Stored records:

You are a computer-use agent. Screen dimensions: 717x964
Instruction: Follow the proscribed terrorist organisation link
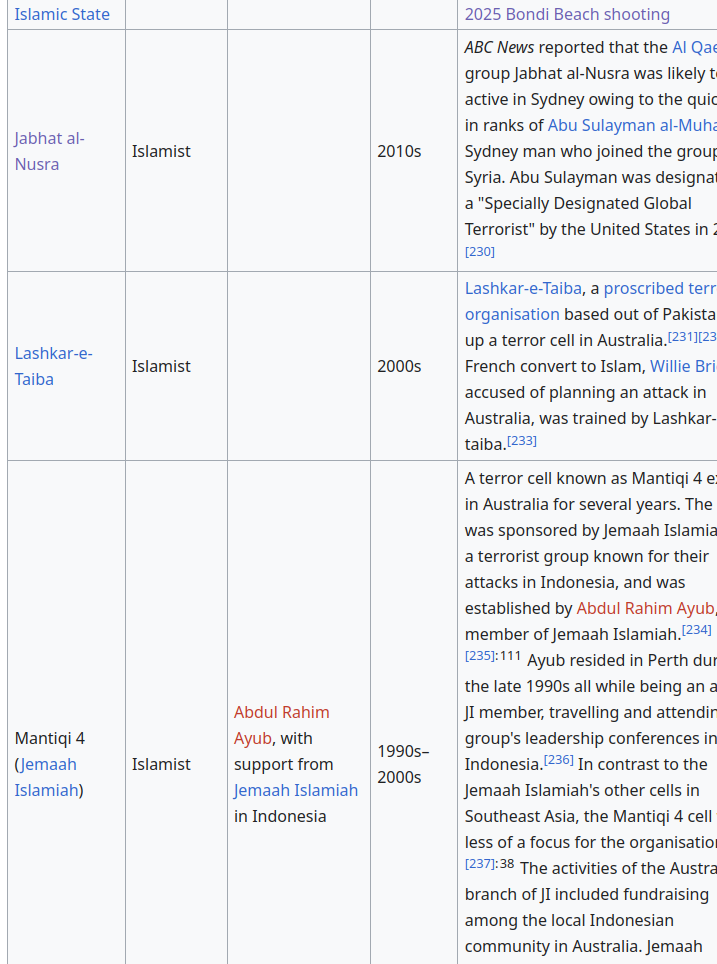[x=660, y=288]
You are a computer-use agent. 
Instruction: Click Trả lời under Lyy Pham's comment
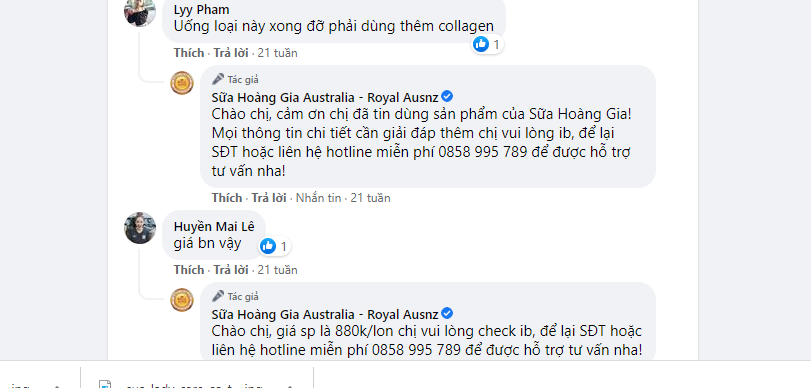pos(231,53)
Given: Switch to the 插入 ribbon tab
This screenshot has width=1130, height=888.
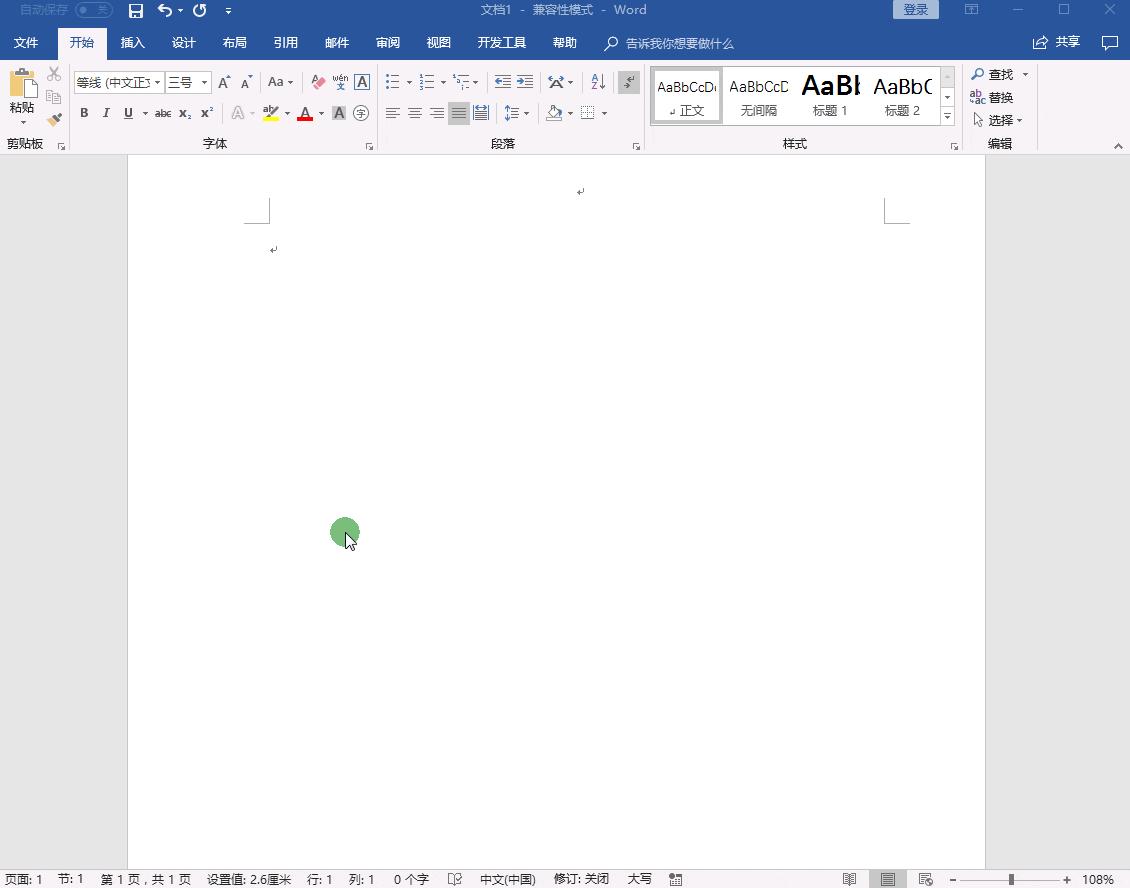Looking at the screenshot, I should 133,43.
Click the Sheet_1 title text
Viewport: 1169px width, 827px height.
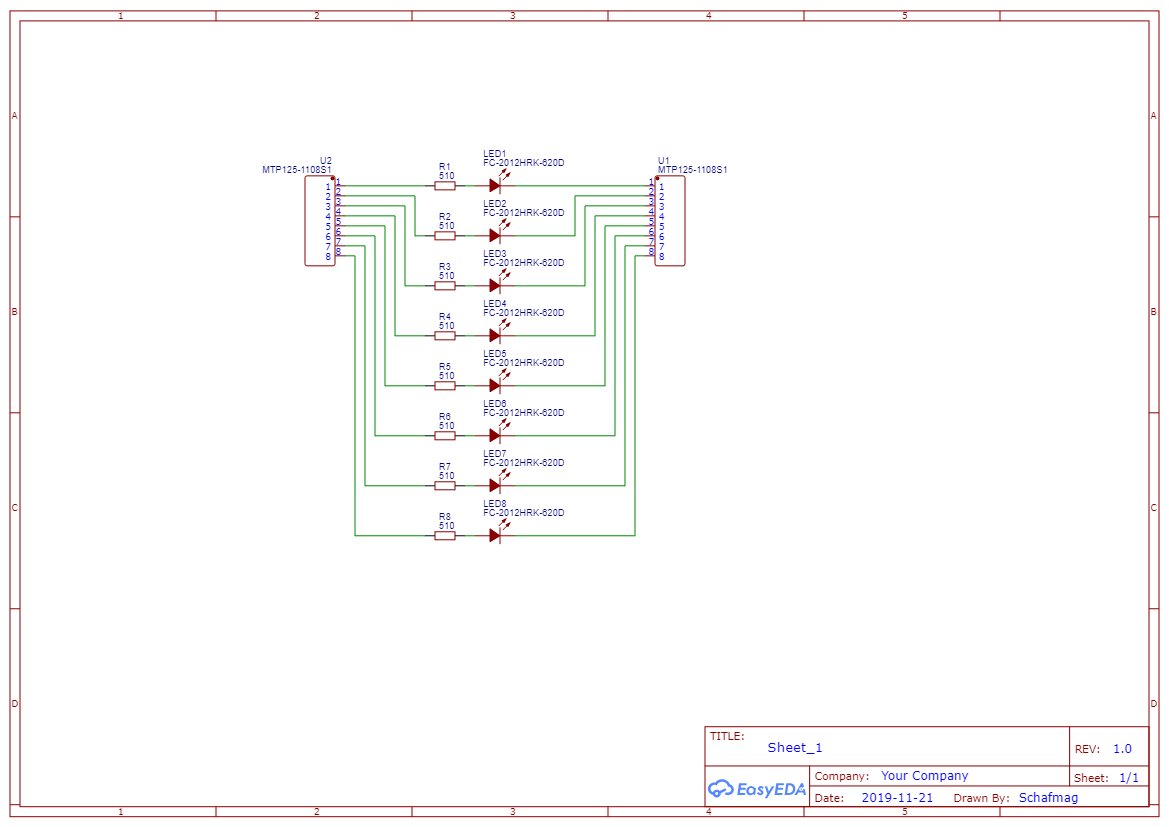[x=795, y=748]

> [What the task requires]:
Once the line containing "This screenshot has width=1130, height=888." has been found, write out exactly that line and each one after it through the end of the data, leaving out every picture.

> [Solution]:
This screenshot has width=1130, height=888.
Looking at the screenshot, I should 133,43.
Click the Sheet_1 title text
Viewport: 1169px width, 827px height.
[x=795, y=748]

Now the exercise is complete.